Mutation ages and population origins inferred from genomes in structured populations

Inferring the time of origin (age) of mutations is an old question in population genetics and inferring their population of origin has become of particular interest with the sequencing of the Neanderthal genome. However, existing methods to infer mutation ages and populations of origin do not explicitly consider population structure, migration rates, and divergence times, which may bias estimates, and it is unclear how to even apply single-population estimators to structured populations. We develop a method to jointly estimate the time and population of origin of a mutation (as well as the ancestral and derived states) in a structured population using population genomic data and examine its statistical performance using simulations.
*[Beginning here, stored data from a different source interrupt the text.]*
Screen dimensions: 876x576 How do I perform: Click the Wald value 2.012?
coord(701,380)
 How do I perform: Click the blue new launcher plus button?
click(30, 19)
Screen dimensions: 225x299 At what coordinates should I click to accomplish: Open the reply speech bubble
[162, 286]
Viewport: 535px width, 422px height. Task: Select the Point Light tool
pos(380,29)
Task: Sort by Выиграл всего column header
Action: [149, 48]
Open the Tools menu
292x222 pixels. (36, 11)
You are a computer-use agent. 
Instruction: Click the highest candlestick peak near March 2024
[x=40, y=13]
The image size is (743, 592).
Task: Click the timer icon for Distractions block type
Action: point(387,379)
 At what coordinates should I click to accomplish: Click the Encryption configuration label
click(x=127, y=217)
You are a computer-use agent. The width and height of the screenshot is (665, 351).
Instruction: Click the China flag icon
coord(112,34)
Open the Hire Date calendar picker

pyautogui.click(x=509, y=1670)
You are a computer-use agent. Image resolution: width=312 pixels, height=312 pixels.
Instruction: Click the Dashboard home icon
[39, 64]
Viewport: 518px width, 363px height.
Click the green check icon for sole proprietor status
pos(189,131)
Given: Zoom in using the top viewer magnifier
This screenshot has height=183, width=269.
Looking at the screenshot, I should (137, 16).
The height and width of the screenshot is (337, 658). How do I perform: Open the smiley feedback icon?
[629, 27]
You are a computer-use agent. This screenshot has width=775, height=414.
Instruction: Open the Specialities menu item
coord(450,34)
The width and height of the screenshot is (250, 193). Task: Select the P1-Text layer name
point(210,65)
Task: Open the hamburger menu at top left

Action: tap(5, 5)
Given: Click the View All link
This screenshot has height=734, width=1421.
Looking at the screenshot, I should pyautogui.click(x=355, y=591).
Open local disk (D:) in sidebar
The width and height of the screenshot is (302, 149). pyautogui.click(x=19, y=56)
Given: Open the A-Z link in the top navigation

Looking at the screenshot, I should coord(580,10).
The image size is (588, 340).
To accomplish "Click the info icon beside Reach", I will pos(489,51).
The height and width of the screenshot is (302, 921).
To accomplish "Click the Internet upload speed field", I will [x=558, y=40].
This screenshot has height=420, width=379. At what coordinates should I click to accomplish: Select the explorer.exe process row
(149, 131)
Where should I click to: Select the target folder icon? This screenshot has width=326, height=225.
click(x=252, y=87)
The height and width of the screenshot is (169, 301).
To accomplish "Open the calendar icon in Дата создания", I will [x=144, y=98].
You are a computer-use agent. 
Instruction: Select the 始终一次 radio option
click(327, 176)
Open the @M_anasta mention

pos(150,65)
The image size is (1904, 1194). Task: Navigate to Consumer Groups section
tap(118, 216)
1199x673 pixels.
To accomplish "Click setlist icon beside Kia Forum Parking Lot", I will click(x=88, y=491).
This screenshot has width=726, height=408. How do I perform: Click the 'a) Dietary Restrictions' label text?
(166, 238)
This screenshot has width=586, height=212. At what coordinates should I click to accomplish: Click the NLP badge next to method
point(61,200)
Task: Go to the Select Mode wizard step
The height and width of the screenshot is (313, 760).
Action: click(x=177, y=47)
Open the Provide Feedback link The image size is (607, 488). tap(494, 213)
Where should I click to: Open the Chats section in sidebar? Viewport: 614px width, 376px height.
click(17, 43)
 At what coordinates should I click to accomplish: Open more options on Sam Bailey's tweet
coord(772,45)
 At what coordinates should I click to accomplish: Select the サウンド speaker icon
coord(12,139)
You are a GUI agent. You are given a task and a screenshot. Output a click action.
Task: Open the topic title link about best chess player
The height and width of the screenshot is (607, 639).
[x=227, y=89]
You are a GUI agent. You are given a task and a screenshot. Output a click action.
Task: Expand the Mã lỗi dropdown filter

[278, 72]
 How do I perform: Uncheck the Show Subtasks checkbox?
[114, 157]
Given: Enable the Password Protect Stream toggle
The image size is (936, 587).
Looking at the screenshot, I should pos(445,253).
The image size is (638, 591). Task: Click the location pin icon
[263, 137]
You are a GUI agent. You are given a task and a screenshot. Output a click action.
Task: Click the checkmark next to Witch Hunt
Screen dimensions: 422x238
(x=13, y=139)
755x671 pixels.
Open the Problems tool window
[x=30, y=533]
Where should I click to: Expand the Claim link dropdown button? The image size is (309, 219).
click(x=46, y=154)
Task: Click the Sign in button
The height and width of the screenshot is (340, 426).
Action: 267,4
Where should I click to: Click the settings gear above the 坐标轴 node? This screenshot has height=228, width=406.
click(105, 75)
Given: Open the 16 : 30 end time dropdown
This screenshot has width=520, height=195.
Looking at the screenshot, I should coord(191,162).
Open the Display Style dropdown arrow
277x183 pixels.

Results indicate that mutation age and population of origin can be quite uncertain, even with long sequences or many samples, but this uncertainty is accurately captured using credible intervals/sets. The ancestral nucleotide state is relatively easy to infer. We apply our method to whole genome data from the 1000 Genomes Project, analyzing seven SNP mutations from six genes associated with human skin pigmentation for populations from Great Britain, China, and Kenya. Our results partially support previous conclusions, with the putative ancestral alleles from the literature matching our inferences, while the mutation age estimates only overlap in some cases. Furthermore, there are non-trivial posterior probabilities of recurrence for three of the mutations.